Genetic exploration of a nuclear receptor transcriptional regulatory complex

Metazoan transcriptional regulatory factors (TFs) bind to genomic response elements and assemble with co-regulators into transcriptional regulatory complexes (TRCs) whose composition, structure and activities are gene-, cell- and physiological-context specific. Each TRC is a "regulatory logic module," integrating incoming signaling information, which defines context and thereby recruits a distinct combination of co-regulators that together specify outgoing regulatory activity. Analyzing TRCs unique to every context is daunting, yet justified by their properties as self-contained regulatory modules. As proof-of-concept, we performed a forward genetic screen in C. elegans carrying a synthetic simple response element for nuclear receptor NHR-25 upstream of a fluorescent reporter gene.

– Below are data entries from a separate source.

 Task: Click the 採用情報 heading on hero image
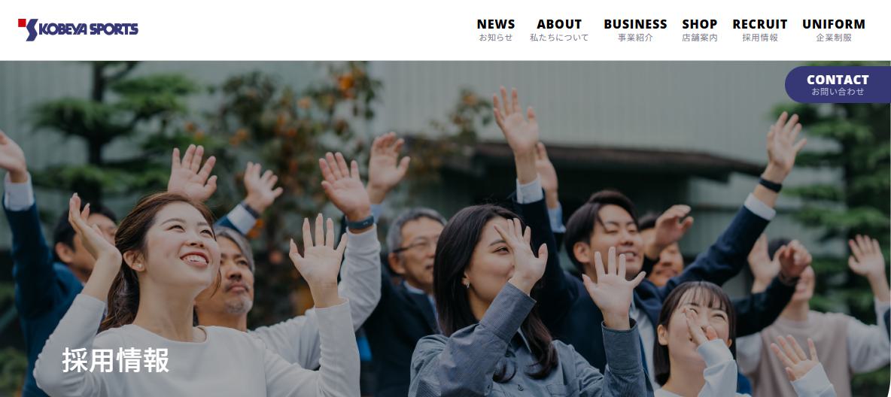(115, 360)
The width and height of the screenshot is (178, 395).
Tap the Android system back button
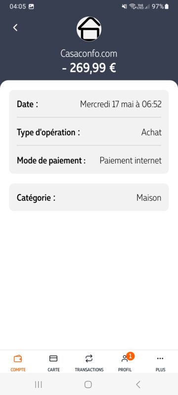click(138, 385)
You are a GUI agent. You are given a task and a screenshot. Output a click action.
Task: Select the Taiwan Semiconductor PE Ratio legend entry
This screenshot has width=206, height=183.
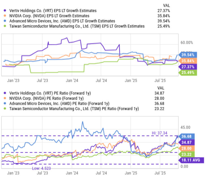(x=74, y=109)
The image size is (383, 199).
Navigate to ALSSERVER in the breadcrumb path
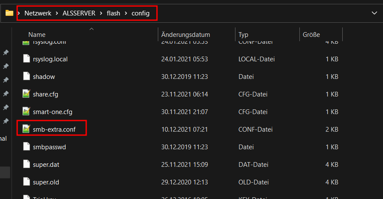coord(79,13)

We isolated independent mutations in uba-2, a component of the sumoylation signaling machinery, and in lir-2, which we demonstrated to be a novel co-regulator, interacting with NHR-25 through LxxLL motifs and modulating target gene expression. Our studies establish that an unbiased genetic screen readily identifies both afferent and efferent components that specify TRC function, and suggest that screening natural response elements of interest could illuminate molecular mechanisms of both context-specificity and transcriptional regulation.